In 1983, he and writer Shin Bong-seung created the landmark eight-year-long series 500 Years of Joseon, which shifted the genre of historical/period dramas (called sageuk in Korean) from monotonous historical chronicles into the interpretation of bonafide records like the Annals of the Joseon Dynasty. His follow-up, Kim Jung-soo-penned contemporary drama My Mother's Sea (1993) was also popular, with a peak viewership rating of 51.6%.

But in 1999 Lee revolutionized the sageuk genre with Hur Jun, the first Korean period drama to focus on a "commoner" historical figure instead of royalty and powerful nobles. Jun Kwang-ryul played Heo Jun, a court physician who wrote Dongui Bogam, one of the pillars of traditional Korean medicine. Hur Jun reached record-breaking viewership ratings of 64% (fourth highest rated Korean drama of all time).

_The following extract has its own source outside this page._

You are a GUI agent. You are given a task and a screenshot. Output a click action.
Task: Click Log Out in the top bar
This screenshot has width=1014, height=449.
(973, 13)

This was followed by Sangdo in 2001, an adaptation of the Choi In-ho novel about legendary merchant Im Sang-ok, and Lee again cast Jun in the leading role. Journalists coined the term "fusion sageuk" for Lee's attempts to revitalize the genre, transforming the previous lack of accessibility and narrative cliches of period dramas with its viewership of older, male armchair historians, into something more appealing to an increasingly younger demographic of viewers.

Sageuk further rose to prominence in 2003 with Dae Jang Geum (also known as Jewel in the Palace), whose protagonist Jang Geum first trains in Korean royal court cuisine before becoming Joseon's first female court physician. Domestically, Dae Jang Geum was a big hit, receiving a peak viewership rating of 57.8% (tenth highest rated Korean drama of all time). Produced for , it was later exported to 91 countries and became one of the major proponents of the Korean Wave, earning worldwide, and turning actress Lee Young-ae into a superstar in China and an icon for Korean culture.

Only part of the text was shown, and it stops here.